#### Текст:
Вечернее путешествие по старому Иерусалиму отличается от дневного. В час, когда закрыты все лавочки и магазины, умолкли голоса муэдзинов на минаретах, скрылись за непроницаемыми стенами своих домов вездесущие жители и дети арабского квартала, допили кофе в небольших кофейнях православные греки и угомонились шумные и богатые жители армянских домов – в этот час город преображается и обретает подлинное архитектурное и мистическое величие. Визгливой тенью метнется из под ног тощая и глазастая иерусалимская кошка, страшно заблеет в руках мальчишки-похитителя почти новорожденный ягненок, да из тени серых стен выйдет вам навстречу ортодоксальный служитель синагоги в меховой шапке, лапсердаке, с пейсами до плеч и, непременно, в сопровождении израильского полицейского, вцепившегося на все готовой рукой в холодный металл автомата.
Город, кажется, сам готов запутаться в пересечении узеньких улиц и изъеденных лавками стен, спусках и подъемах бесчисленных каменных лестниц и отдельных ступеней Ночной город безлюден, огромен и страшен незримыми отголосками событий происходивших на его пространстве как во славу Божию, так и вопреки Ей...
Мы вошли в Храм Гроба Господня с десятками других, загодя отправившихся к неусыпному ночному бдению, паломников. Все места, с которых лучшим образом просматривалась Кувуклия, были уже заняты, а большая часть прилетающего к ней пространства и сама площадь Храма Воскресения Господня были выгорожены и охранялись все теми же наглыми и развязанными израильскими полицейскими. Их синие рубахи, портупеи и громкий гомон должны были означать одно – кто хозяин и в доме, и в храме, и в Иерусалиме. Железные барьеры были такими же как и на московских площадях в дни публичных шествий и демонстраций, а расставлены весьма замысловатым образом, позволяющим сокращать и увеличивать свободное пространство храма в любой момент и в любую сторону, не взирая на присутствие людей. Позже барьеры не раз приводились в действие становясь орудием истязания беззащитных, утомленных бессоной ночью паломников.

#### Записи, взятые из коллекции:
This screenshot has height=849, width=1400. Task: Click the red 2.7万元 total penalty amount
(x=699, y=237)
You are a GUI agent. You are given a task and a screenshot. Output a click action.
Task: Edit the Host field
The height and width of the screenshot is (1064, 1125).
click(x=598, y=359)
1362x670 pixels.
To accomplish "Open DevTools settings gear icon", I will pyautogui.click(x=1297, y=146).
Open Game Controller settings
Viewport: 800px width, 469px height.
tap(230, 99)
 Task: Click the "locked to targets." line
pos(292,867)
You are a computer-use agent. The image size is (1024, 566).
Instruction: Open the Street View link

#### Задание:
Воспроизведите без изменений фрагмент текста о ночном Иерусалиме, начиная со слов "Мы вошли в Храм" и далее вплоть до слов "бессоной ночью паломников.".

#### Ожидаемый ответ:
Мы вошли в Храм Гроба Господня с десятками других, загодя отправившихся к неусыпному ночному бдению, паломников. Все места, с которых лучшим образом просматривалась Кувуклия, были уже заняты, а большая часть прилетающего к ней пространства и сама площадь Храма Воскресения Господня были выгорожены и охранялись все теми же наглыми и развязанными израильскими полицейскими. Их синие рубахи, портупеи и громкий гомон должны были означать одно – кто хозяин и в доме, и в храме, и в Иерусалиме. Железные барьеры были такими же как и на московских площадях в дни публичных шествий и демонстраций, а расставлены весьма замысловатым образом, позволяющим сокращать и увеличивать свободное пространство храма в любой момент и в любую сторону, не взирая на присутствие людей. Позже барьеры не раз приводились в действие становясь орудием истязания беззащитных, утомленных бессоной ночью паломников.